As well as to looking for breast most cancers, synthetic intelligence (AI) utilized in mammography reads could assist to detect widespread cardiovascular illnesses, in keeping with research findings offered on the ESC Congress 2026.
“As a result of mammography is already extensively used, analyzing the identical photographs for cardiovascular info might doubtlessly supply a scalable method with out requiring an extra imaging examination. Mammography additionally reaches many ladies in midlife, an essential interval for recognizing and addressing cardiovascular danger,” said presenting creator Viana Copeland, MBBS, of Chaim Sheba Medical Middle, Tel Aviv College in Ramat Gan, Israel.
Research Strategies
Researchers carried out a retrospective cohort research of girls who had undergone not less than one mammogram between 2011 and 2025 at a tertiary referral heart (n = 29,921).
They developed a deep studying–based mostly algorithm for detecting cardiovascular illnesses from mammography points and explored its diagnostic efficiency for detecting hypertension, ischemic coronary heart illness, and cerebrovascular accident, which have been outlined utilizing diagnoses extracted from digital well being information along with prescriptions, procedural findings, imaging findings, and in-hospital measurements.

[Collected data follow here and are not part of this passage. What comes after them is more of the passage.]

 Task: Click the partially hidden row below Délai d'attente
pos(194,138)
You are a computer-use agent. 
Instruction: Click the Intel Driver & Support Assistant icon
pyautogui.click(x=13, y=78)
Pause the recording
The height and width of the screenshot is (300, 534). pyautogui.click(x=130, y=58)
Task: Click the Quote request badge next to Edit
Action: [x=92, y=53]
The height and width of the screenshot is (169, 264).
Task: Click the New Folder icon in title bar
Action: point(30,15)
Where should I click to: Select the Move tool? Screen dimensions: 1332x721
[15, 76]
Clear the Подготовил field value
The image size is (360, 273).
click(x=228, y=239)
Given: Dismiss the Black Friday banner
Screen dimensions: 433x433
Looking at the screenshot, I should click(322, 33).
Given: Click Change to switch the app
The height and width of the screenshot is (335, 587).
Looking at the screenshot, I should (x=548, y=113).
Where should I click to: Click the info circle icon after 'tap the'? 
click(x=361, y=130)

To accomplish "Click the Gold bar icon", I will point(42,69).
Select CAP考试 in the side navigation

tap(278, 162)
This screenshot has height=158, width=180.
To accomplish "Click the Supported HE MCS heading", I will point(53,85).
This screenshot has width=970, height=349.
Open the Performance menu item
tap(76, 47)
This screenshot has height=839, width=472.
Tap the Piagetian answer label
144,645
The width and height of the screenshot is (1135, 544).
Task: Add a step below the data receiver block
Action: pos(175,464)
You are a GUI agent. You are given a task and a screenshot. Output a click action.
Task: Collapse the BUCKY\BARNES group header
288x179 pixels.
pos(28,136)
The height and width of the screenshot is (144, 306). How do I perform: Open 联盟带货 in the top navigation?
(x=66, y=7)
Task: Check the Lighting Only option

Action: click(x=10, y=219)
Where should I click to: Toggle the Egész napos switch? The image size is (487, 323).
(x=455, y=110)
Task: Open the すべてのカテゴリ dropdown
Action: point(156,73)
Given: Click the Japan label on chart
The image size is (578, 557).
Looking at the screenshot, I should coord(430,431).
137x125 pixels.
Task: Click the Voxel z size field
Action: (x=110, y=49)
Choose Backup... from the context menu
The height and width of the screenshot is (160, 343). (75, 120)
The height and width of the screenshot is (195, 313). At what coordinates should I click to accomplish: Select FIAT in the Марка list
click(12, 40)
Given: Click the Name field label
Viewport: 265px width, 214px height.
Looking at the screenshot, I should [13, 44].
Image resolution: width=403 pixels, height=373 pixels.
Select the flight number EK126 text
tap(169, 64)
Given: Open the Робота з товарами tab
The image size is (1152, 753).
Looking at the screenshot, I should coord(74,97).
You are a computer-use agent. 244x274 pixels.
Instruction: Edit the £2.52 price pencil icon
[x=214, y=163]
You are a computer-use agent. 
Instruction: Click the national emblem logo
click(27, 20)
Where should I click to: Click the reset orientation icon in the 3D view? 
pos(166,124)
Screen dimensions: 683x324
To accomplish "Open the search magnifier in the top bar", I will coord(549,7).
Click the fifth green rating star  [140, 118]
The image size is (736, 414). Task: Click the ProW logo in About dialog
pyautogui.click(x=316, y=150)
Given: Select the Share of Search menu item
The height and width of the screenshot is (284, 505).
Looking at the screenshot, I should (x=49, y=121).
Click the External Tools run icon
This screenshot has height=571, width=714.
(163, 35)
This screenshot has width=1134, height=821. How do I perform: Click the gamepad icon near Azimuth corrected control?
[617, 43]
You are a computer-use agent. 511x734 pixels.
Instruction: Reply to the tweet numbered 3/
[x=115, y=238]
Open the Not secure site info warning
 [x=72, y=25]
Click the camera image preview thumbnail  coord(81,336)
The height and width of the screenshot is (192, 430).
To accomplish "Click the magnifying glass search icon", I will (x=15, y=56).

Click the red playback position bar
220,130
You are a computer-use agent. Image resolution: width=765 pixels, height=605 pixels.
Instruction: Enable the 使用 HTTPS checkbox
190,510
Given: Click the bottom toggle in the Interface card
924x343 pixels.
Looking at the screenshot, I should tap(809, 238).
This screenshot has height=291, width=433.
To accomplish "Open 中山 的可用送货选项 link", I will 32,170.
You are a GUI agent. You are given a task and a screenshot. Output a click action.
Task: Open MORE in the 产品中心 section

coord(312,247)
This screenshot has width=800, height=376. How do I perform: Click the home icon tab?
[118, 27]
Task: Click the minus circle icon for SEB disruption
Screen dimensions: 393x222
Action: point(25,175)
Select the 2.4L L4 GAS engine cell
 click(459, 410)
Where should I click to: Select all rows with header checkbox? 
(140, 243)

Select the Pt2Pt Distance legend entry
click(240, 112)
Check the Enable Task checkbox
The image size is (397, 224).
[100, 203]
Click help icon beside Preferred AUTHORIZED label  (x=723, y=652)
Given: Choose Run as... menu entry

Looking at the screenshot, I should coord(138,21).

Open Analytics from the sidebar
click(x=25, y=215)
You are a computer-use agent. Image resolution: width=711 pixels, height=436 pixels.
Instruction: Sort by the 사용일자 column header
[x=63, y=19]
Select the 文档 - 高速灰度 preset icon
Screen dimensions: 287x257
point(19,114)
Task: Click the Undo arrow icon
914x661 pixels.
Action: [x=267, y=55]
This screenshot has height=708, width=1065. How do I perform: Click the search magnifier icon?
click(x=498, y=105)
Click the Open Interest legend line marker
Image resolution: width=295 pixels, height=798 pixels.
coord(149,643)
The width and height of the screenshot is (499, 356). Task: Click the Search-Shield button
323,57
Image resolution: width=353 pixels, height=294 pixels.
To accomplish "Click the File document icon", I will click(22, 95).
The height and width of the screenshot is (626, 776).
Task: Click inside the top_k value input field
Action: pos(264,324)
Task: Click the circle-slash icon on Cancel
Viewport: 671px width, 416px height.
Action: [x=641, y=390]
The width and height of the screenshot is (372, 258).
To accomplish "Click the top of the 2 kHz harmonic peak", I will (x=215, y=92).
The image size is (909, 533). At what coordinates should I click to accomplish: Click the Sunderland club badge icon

“Regardless of being the main explanation for demise in girls worldwide, heart problems is persistently underdiagnosed and undertreated. A typical discovering in our medical heart, and all over the world, is that when girls do search medical assist, their heart problems is already superior. However, many ladies do attend routine breast most cancers screening, even after they have not sought take care of cardiovascular signs. We investigated whether or not AI might assist mammography serve an extra objective on this group—the early detection of heart problems—enabling preventive methods to be carried out,” Dr. Copeland stated.
The mannequin structure consisted of a convolutional neural community that predicted the presence of hypertension, ischemic coronary heart illness, or cerebrovascular accident.
Efficiency of the AI mannequin was examined utilizing space below the curve and receiver working attribute curves for every of the cardiovascular illnesses.
Key Findings
Among the many girls included within the evaluation, 18% had breast most cancers. Sufferers have been adopted for a median of seven.3 years (interquartile vary = 4.0–11.0 years).
The AI mannequin detected hypertension in 16% of girls, ischemic coronary heart illness in 2.5%, and cerebrovascular accident in 2.5%.
The algorithm achieved an space below the curve of 0.79 for hypertension detection, 0.78 for ischemic coronary heart illness detection, and 0.86 for cerebrovascular accident detection.
In sensitivity analyses, outcomes have been constant, however confirmed an improved efficiency for mediolateral indirect views, with areas below the curve enhancing to 0.80 for each hypertension and ischemic coronary heart illness and 0.88 for cerebrovascular accident.
Going ahead, the researchers are planning to enhance the mannequin’s accuracy and cut back the charges of false positives and false negatives. In addition they plan to discover if mammograms might be able to additionally detect different cardiovascular situations.
DISCLOSURES: For full disclosures of the research authors, go to esc365.escardio.org.